Why the Cubs—and why Belize? Like a lot of stories from this part of the world, it began with pirates. In this case, however, the outlaws were local TV impresarios, not swashbuckling Johnny Depp look-alikes. In the early ‘80s, there were no television stations in Belize, the only country in Central America whose official language is English. (Anyone with a set would use it to watch VHS tapes.) In 1981, however, Belize City business couple Arthur and Marie Hoare began transmitting the famous Chicago television channel WGN-TV via satellite, bringing programming to Belize. Channel 9, the Hoares' bootlegged Belize affiliate of WGN, brought Cubs and Bulls games into living rooms and bars throughout the country, sparking an interest in Chicago sports that has continued—with varying levels of enthusiasm—to this day.
"As [WGN's] signal was relayed into Belize City by the Hoares, 'world and country' were glued to their television sets to see the mighty Cubs win or lose (mostly lose)," remembered politician Michael Finnegan in a 2013 article in the Belizean paper Amandala.
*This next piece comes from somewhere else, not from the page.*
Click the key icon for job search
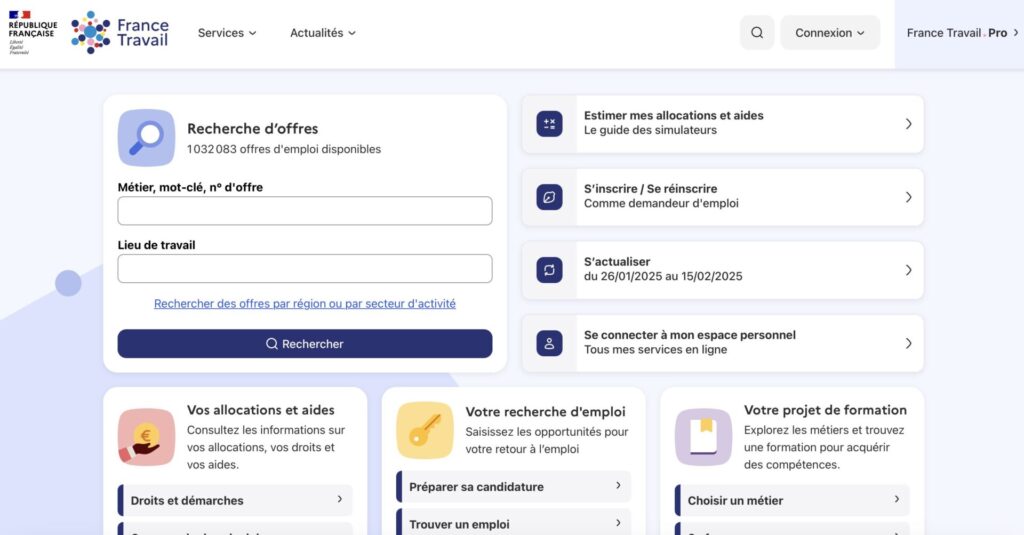This screenshot has width=1024, height=535. [425, 430]
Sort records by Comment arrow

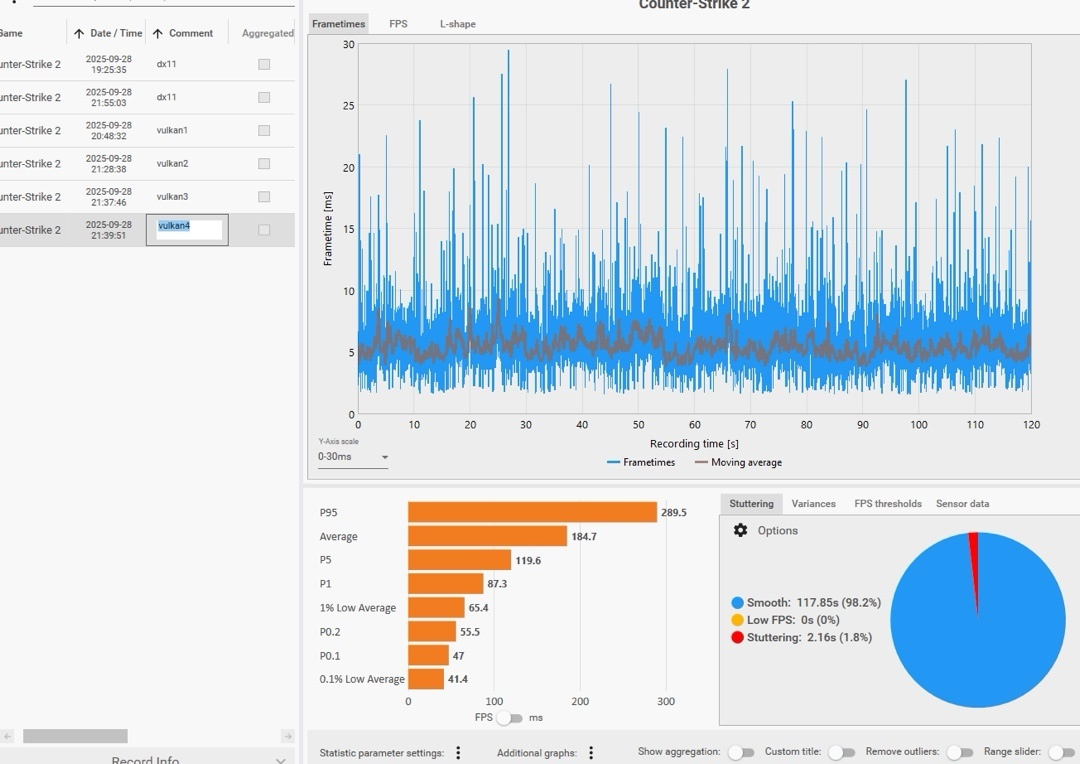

 The country's tiny size may have kept American television executives at bay. In a 1989 Washington Post dispatch from Wrigley - South, reporter William Branigin explained that "U.S. broadcasters consider the Belize market so small that trying to stop the operations would not be worth the trouble."

 Most of the fans watching the Cubs in Belize today are Gen-Xers who grew up watching the team, says Jerry Martinez, a 36-year-old banker from Santa Elena, a city in the western part of the country. If the Cubs can lock up the World Series, Martinez thinks the romance may be rekindled. There are still diehard fans in the country, he says, but "people here usually ride with winners," especially younger Belizeans. 

However the season turns out, Martinez is determined to make his son a Cubs fan. "I grew up a Cubs fan and will die a Cubs fan," he says. "We're the lovable losers that introduced Belize to baseball."